§ **Task item**
Leaving out every picture, transcribe the lines from the line that contains "The image size" to the end of the entries below, both ends included.

[Stored items]
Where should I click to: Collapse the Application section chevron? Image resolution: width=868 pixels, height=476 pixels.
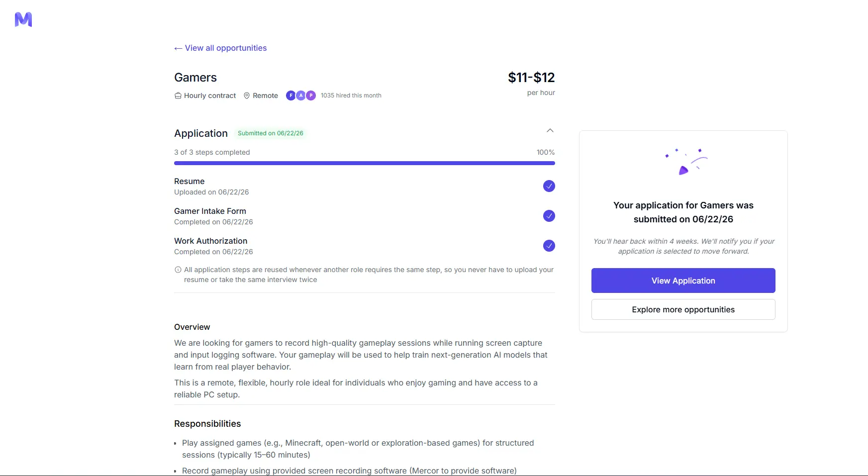pos(550,131)
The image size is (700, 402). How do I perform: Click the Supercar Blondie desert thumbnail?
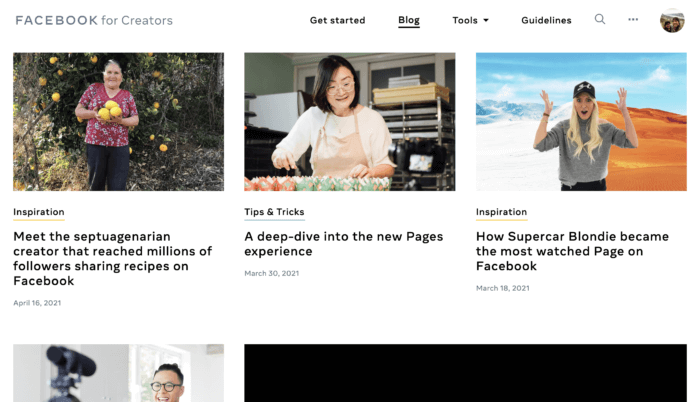coord(581,122)
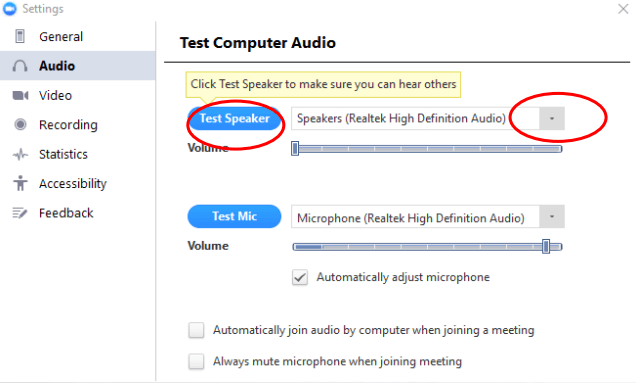Click the Audio headphones icon

[20, 66]
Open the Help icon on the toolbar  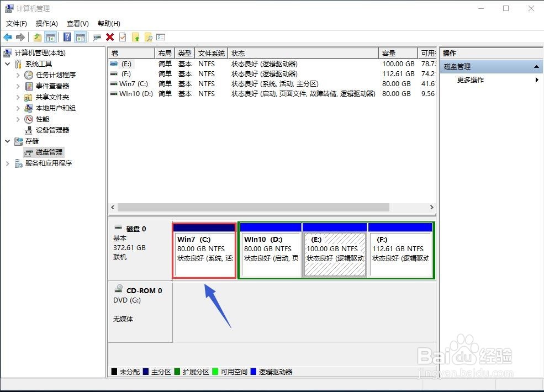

§ **Response to this exercise**
The image size is (700, 402). How do I perform: Click the Supercar Blondie desert thumbnail?
coord(581,122)
Click the Audio headphones icon

[20, 66]
Open the Help icon on the toolbar  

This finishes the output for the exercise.